What is expected: For this exercise, repeat the records below exactly as written.
------------------------------------------------------------
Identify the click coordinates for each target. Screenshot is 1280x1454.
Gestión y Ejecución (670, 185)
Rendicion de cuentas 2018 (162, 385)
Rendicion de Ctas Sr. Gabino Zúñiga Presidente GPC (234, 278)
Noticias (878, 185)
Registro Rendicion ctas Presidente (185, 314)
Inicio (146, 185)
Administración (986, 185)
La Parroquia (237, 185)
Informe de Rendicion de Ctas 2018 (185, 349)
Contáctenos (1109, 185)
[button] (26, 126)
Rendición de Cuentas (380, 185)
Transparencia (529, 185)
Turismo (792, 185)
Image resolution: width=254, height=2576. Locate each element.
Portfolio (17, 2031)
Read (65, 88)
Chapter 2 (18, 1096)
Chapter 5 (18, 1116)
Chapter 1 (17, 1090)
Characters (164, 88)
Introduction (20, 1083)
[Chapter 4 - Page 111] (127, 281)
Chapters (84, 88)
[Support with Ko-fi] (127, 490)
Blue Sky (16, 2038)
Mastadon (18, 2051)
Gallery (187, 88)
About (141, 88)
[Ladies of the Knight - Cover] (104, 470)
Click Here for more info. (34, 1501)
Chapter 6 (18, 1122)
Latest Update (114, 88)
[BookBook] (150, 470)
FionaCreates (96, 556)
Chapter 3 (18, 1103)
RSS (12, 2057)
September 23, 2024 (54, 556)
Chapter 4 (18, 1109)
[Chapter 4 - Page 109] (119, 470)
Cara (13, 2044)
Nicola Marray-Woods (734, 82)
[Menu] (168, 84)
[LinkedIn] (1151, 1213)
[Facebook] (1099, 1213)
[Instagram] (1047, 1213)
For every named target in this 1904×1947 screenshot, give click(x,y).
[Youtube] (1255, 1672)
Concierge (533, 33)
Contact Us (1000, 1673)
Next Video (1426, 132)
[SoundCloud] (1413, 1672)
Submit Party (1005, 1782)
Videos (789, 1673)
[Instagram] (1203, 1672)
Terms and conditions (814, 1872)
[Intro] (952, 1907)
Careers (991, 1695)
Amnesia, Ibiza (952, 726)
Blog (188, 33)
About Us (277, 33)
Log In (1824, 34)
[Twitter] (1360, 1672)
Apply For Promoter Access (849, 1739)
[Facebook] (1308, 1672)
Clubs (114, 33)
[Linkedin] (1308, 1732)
------------------------------------------------------------
Response box:
Identify the click coordinates for each target. Screenshot is 1280x1454.
Gestión y Ejecución (670, 185)
Rendicion de cuentas 2018 (162, 385)
Rendicion de Ctas Sr. Gabino Zúñiga Presidente GPC (234, 278)
Noticias (878, 185)
Registro Rendicion ctas Presidente (185, 314)
Inicio (146, 185)
Administración (986, 185)
La Parroquia (237, 185)
Informe de Rendicion de Ctas 2018 (185, 349)
Contáctenos (1109, 185)
[button] (26, 126)
Rendición de Cuentas (380, 185)
Transparencia (529, 185)
Turismo (792, 185)
Image resolution: width=254, height=2576. Locate each element.
Portfolio (17, 2031)
Read (65, 88)
Chapter 2 (18, 1096)
Chapter 5 (18, 1116)
Chapter 1 (17, 1090)
Characters (164, 88)
Introduction (20, 1083)
[Chapter 4 - Page 111] (127, 281)
Chapters (84, 88)
[Support with Ko-fi] (127, 490)
Blue Sky (16, 2038)
Mastadon (18, 2051)
Gallery (187, 88)
About (141, 88)
[Ladies of the Knight - Cover] (104, 470)
Click Here for more info. (34, 1501)
Chapter 6 (18, 1122)
Latest Update (114, 88)
[BookBook] (150, 470)
FionaCreates (96, 556)
Chapter 3 (18, 1103)
RSS (12, 2057)
September 23, 2024 (54, 556)
Chapter 4 (18, 1109)
[Chapter 4 - Page 109] (119, 470)
Cara (13, 2044)
Nicola Marray-Woods (734, 82)
[Menu] (168, 84)
[LinkedIn] (1151, 1213)
[Facebook] (1099, 1213)
[Instagram] (1047, 1213)
For every named target in this 1904×1947 screenshot, give click(x,y).
[Youtube] (1255, 1672)
Concierge (533, 33)
Contact Us (1000, 1673)
Next Video (1426, 132)
[SoundCloud] (1413, 1672)
Submit Party (1005, 1782)
Videos (789, 1673)
[Instagram] (1203, 1672)
Terms and conditions (814, 1872)
[Intro] (952, 1907)
Careers (991, 1695)
Amnesia, Ibiza (952, 726)
Blog (188, 33)
About Us (277, 33)
Log In (1824, 34)
[Twitter] (1360, 1672)
Apply For Promoter Access (849, 1739)
[Facebook] (1308, 1672)
Clubs (114, 33)
[Linkedin] (1308, 1732)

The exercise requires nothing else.